On the same day, the Haikakan Zhamanak newspaper which is supporting Ter-Petrosian's election bid published the text of an unofficial document produced by the American, French and Russian co-chairs of the Minsk Group - the mediators in the dispute - in autumn 1999, in which the first point states that Meghri should be exchanged for Lachin.

"I am making public a fact that has been hidden for ten years - a great conspiracy against Armenia - which Kocharian, Sarkisian and Oskanian have always denied," Ter-Petrosian told the crowd which listened in absolute silence. "This is the question of exchanging of Meghri for Lachin, through which Armenia would have lost its 35-kilometre border with Iran. Today this conspiracy has been exposed."

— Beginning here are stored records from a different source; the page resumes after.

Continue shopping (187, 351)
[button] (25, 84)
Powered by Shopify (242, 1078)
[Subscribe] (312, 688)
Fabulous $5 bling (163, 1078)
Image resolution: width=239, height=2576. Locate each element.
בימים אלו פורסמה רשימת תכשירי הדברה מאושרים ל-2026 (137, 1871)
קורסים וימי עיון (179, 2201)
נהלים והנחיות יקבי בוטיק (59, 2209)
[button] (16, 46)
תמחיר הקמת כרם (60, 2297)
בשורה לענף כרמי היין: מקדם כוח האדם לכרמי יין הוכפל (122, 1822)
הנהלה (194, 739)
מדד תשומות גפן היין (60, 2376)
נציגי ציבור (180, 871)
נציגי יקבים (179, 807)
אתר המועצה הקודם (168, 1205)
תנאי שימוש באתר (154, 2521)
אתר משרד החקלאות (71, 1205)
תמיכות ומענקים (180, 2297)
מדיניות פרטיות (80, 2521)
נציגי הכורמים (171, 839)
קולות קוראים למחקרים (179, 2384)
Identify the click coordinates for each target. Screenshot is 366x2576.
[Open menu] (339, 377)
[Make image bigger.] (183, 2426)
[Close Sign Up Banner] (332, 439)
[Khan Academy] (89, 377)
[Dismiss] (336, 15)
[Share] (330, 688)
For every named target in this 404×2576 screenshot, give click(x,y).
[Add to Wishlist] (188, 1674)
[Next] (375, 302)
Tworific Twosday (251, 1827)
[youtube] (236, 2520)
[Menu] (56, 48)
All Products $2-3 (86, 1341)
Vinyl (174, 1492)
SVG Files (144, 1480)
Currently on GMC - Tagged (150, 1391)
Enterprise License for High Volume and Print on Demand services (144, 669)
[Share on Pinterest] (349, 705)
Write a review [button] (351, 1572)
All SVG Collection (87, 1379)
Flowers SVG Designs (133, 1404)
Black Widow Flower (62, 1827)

The candidate then went on to make an even more explosive allegation, linking this plan with the attack of October 27, 1999, in which eight leading politicians including the then prime minister Vazgen Sarkisian and speaker of parliament Karen Demirchian, were killed.

"This document will be the most important clue to solving the October 27 [murders]," said Ter-Petrosian.

"This conspiracy failed thanks to two people - Karen Demirchian and Vazgen Sarkisian, who exposed the plot at a session of the security council, and paid the highest price for it, their lives."

The Kocharian administration moved quickly to dismiss Ter-Petrosian's allegations, with presidential press secretary Viktor Soghomonian calling the claims "an electoral gambit".

"The radical opposition, having exhausted all attempts to discredit the authorities, has begun talking about this alleged peace plan," said Soghomonian. "This started in 2002. In actual fact we are talking about the so-called 'Goble Plan' which was never a topic for discussion in the negotiations over Karabakh. It's obvious that today's publication has the aim of heading off a new discussion about the very peculiar approach that ex-president Levon Ter-Petrosian took to resolving the conflict."

Following the shootings in parliament, Kocharian said he had rejected the idea of a territorial exchange. Speaking on television in February 2000, he said there had indeed been a plan to exchange land but "this was not accepted by me".

Foreign minister Oskanian angrily rejected Ter-Petrosian's statements on the Karabakh issue.

"What Ter-Petrosyan is doing is a cheap pre-election trick, this is immoral. And when he tries to relate his statements to the terrorist act in the Armenian parliament, it becomes clear to me that Ter-Petrosyan will stop at nothing," said the minister.

Tatul Hakopian is a commentator on Public Radio in Armenia and correspondent for the New York newspaper The Armenian Reporter.